### Extracted information:
--- --- ---

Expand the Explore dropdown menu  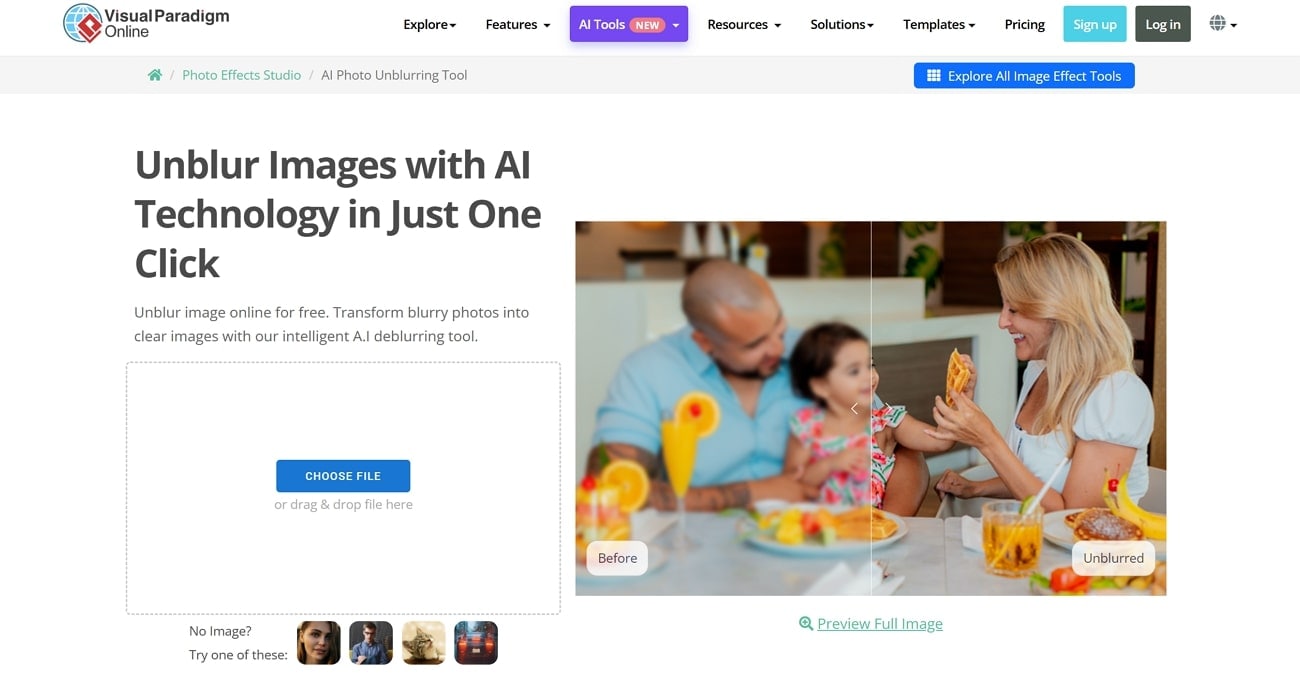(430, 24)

--- --- ---

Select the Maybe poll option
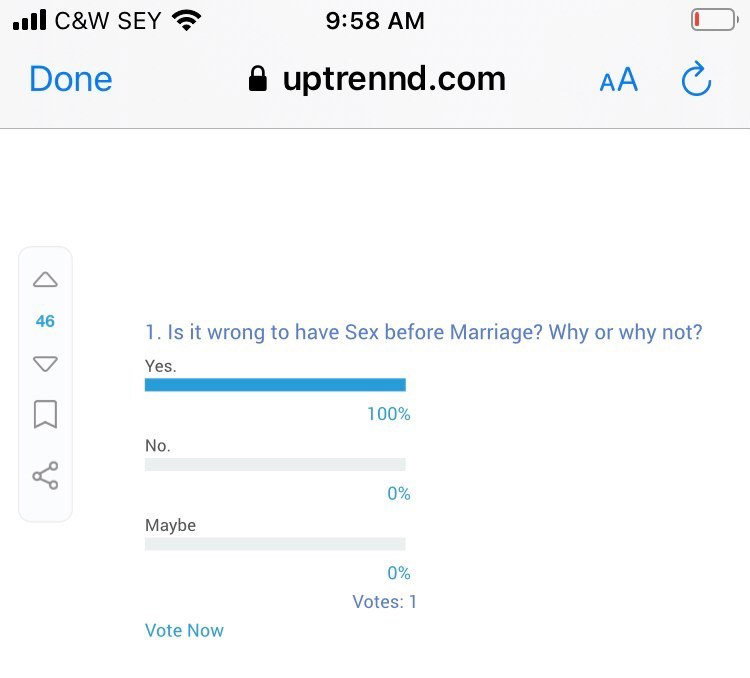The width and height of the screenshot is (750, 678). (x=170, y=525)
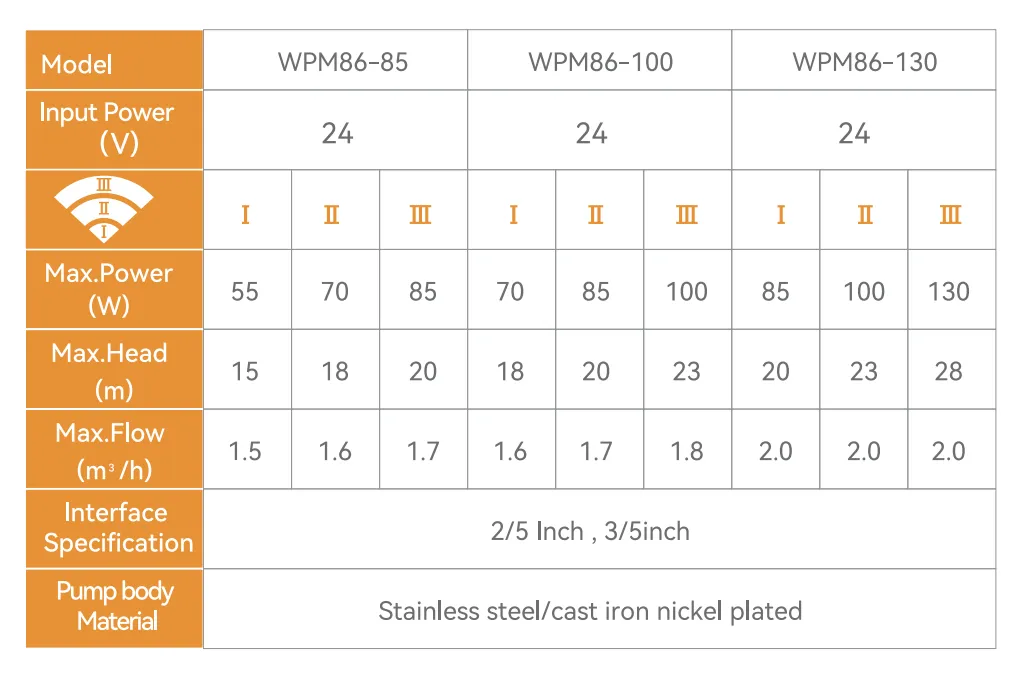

--- --- ---

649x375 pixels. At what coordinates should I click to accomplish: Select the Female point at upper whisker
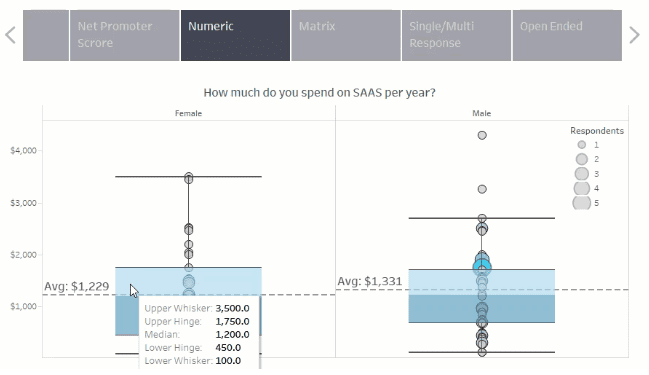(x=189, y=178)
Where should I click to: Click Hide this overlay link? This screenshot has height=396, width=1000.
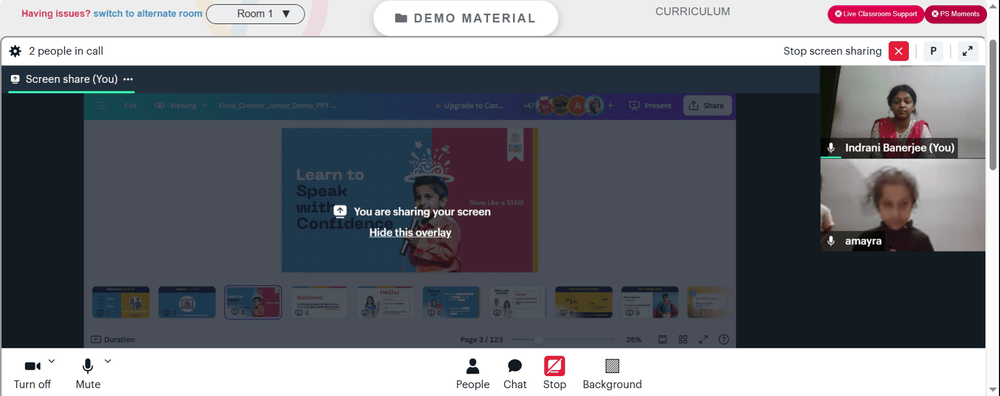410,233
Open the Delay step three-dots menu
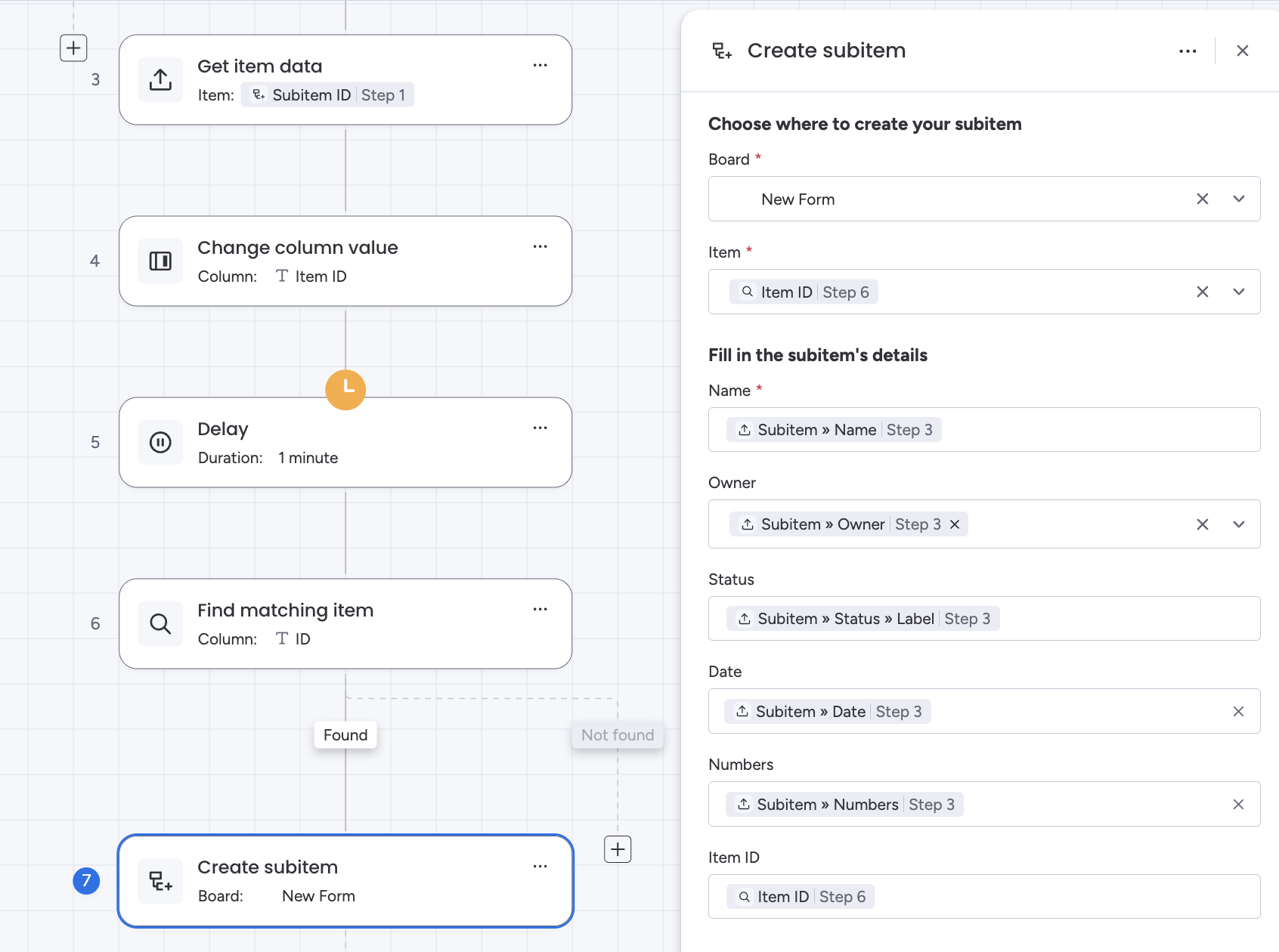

--- --- ---

### Your objective:
Your answer must be the exact lines from the records above, from the one containing "649x375 pixels. At" through the one containing "Open the Delay step three-dots menu", both included, with every picture left out.

### Response to the task:
649x375 pixels. At what coordinates should I click to accomplish: Select the Female point at upper whisker
(x=189, y=178)
Where should I click to: Click Hide this overlay link? This screenshot has height=396, width=1000.
410,233
Open the Delay step three-dots menu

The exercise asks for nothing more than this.